Belle parole a cui non possono non seguire i fatti, specialmente dopo anni di promesse e delusioni. Il fatto, però, che proprio i vignaioli non siano ancora i primi ambasciatori di questo vino (accade purtroppo anche per altre tipologie piemontesi) indica che ci deve essere non solo un cambio di passo a livello industriale e commerciale, ma anche una nuova mentalità che attribuisca ai viticoltori il ruolo di primi testimonial del vino prodotto che le loro uve. Insomma gli uomini e le donne delle vigne devono sentirsi coinvolti, essere protagonisti e riappropriarsi di una sorta di coscienza di classe che rinverdisca l’orgoglio di appartenere ad una filiera vincente, celebre in tutto il mondo, con enormi potenzialità ancora inespressa, una “macchina da guerra enologia” non seconda a nessuno e che può anche dire molte cose a livello mondiale. Il Piemonte del vino è tutto questo e deve ricordarselo.
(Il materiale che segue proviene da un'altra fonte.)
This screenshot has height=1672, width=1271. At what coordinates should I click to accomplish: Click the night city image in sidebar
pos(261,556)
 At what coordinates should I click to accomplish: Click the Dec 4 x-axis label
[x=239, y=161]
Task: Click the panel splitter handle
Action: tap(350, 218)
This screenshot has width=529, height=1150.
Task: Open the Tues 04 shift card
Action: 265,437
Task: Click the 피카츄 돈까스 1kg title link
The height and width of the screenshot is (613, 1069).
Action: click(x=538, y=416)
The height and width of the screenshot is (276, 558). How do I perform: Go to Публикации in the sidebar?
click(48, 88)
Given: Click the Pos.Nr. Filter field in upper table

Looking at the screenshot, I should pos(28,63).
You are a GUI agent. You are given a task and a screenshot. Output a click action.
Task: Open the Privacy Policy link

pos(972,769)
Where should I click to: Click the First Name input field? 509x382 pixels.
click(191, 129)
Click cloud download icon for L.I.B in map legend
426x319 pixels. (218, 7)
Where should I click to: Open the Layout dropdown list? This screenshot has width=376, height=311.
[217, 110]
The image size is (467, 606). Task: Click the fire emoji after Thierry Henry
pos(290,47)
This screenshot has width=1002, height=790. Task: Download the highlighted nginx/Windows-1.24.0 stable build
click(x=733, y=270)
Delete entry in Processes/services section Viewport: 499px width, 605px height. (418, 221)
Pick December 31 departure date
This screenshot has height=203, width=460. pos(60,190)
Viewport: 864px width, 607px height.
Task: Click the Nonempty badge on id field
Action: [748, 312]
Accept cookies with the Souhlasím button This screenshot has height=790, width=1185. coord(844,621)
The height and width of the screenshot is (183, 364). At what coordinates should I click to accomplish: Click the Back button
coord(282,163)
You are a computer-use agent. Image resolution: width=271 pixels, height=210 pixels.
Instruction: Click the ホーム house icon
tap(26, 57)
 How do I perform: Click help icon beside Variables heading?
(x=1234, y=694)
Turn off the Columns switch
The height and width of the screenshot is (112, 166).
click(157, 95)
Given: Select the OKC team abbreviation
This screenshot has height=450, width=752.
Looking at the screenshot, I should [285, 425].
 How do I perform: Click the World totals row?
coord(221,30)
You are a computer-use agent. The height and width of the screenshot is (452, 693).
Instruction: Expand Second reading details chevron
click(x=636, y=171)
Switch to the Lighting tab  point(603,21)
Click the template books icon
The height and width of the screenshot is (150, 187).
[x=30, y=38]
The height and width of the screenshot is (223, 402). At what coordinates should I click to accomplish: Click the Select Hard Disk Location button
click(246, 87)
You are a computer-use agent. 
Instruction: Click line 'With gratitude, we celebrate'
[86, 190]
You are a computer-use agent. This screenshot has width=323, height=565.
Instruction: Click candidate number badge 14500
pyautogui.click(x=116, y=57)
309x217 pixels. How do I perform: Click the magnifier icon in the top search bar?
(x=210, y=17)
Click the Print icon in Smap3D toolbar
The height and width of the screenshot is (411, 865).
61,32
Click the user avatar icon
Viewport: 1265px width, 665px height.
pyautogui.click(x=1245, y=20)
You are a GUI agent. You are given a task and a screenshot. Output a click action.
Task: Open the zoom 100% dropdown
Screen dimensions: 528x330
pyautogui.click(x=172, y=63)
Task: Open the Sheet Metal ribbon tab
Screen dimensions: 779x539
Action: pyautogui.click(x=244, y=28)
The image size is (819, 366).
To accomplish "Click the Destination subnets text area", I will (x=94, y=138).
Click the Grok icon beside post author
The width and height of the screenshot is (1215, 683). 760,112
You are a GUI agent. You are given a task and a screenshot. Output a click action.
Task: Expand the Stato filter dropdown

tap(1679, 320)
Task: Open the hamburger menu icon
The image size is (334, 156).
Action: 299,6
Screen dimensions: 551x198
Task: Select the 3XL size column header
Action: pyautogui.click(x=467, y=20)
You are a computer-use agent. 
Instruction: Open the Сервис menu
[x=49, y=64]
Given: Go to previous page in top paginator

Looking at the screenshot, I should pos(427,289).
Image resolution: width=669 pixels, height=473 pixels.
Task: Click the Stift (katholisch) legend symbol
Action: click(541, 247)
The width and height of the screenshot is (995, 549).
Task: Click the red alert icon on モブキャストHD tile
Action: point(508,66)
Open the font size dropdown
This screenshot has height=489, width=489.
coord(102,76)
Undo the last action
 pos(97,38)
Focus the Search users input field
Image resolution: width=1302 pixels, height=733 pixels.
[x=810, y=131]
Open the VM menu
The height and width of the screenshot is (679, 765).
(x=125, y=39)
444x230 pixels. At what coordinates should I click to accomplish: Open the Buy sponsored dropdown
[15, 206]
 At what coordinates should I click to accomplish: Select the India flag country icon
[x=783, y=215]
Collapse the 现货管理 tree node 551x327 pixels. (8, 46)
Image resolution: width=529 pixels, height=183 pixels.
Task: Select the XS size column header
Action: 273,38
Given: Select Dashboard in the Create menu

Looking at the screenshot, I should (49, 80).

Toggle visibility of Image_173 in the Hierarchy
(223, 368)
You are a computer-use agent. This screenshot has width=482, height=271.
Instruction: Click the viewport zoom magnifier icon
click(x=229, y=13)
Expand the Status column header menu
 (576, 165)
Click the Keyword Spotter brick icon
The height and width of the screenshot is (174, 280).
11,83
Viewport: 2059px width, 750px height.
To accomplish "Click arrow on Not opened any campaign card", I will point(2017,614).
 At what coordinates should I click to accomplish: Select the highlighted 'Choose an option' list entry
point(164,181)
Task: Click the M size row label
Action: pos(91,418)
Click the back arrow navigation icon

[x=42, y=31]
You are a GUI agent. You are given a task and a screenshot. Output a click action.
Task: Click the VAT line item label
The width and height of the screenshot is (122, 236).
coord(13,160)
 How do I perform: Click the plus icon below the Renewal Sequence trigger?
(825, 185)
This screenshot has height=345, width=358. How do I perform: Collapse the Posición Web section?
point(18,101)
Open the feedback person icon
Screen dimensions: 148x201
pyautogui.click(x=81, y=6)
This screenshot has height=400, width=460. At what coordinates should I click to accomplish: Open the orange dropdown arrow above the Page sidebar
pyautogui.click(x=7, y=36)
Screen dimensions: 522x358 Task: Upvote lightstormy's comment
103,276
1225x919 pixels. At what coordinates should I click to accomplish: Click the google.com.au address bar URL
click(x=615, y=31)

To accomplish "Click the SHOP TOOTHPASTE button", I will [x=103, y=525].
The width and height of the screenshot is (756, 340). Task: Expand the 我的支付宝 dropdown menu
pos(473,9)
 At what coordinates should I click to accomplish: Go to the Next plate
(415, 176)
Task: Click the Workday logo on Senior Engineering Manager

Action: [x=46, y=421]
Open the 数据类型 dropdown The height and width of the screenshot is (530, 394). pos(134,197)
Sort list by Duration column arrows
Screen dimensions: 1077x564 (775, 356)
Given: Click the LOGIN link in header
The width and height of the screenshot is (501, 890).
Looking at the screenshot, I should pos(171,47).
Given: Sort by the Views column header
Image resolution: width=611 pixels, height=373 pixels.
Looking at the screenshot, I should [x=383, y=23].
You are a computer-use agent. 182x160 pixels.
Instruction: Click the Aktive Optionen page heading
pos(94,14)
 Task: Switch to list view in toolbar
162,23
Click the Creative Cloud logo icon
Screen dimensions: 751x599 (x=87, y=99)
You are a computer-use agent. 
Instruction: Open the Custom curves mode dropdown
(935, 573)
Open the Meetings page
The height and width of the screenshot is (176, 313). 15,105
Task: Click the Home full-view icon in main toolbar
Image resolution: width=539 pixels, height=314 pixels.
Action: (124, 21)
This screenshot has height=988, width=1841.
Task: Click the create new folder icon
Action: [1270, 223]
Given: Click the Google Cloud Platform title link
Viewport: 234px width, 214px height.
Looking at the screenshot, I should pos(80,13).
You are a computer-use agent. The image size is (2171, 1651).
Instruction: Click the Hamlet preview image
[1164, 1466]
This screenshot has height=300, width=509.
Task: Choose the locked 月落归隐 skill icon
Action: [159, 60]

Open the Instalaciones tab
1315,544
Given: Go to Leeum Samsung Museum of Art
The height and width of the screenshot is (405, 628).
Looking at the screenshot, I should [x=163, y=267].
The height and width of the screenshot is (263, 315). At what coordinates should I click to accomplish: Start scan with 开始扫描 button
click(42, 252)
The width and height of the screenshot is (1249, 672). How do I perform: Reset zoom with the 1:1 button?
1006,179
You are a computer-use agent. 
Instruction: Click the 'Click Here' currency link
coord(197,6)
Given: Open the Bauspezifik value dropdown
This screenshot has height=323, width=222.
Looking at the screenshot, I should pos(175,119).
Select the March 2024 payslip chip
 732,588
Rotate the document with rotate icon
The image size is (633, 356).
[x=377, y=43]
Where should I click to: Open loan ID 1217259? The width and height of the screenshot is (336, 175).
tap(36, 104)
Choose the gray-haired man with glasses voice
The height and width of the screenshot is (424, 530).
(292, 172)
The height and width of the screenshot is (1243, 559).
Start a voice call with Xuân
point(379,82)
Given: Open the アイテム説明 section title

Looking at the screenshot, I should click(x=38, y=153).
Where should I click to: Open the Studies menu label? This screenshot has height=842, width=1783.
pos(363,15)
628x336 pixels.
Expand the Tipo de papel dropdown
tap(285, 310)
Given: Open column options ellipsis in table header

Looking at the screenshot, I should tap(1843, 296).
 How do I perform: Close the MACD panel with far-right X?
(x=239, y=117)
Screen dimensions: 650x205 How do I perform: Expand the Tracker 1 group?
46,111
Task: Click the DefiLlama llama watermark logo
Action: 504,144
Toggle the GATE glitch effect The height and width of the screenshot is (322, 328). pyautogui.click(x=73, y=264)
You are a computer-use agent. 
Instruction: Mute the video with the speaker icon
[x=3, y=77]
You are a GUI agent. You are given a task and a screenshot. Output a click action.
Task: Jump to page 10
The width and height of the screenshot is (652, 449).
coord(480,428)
In questo senso le conclusioni dell’assessore regionale Giorgio Ferrero: «È cambiato il mondo e dobbiamo avere il coraggio di cambiare le doc – ha avvertito l’esponente politico – . Parliamo di territorio – ha continuato -, ma quanti bar nella zona di produzione propongono il Brachetto?». Un discorso sempre ribadito, a più livelli, che stenta ad essere attuato proprio per quel cambio di mentalità che ancora non c’è.
A margine del convegno qualche commento raccolto tra il pubblico. C’è chi lancia la croce addosso al Consorzio «che non ha saputo gestire la crisi lasciando gli agricoltori a portare la croce», chi contesta i dati, soprattutto quelli del reddito agricolo: «I viticoltori hanno preso meno di 5 mila euro ad ettaro», e chi contraddice questa posizione: «quelli del Brachetto parlassero con quelli della Barbera che fanno fatica a portare a casa 2/3 mila euro ad ettaro».
E mentre le viti di brachetto, come tutte le altre, stanno germogliando sulle colline degli aromatici del 45° parallelo, qui si discute e ci si guarda in cagnesco. Forse è tutto normale. Per lo standard piemontese. Anche se sarebbe più opportuno fare sistema, porsi degli obiettivi comuni, magari lasciare da parte preconcetti e diffidenze.
Ce la faranno almeno quelli del Brachetto?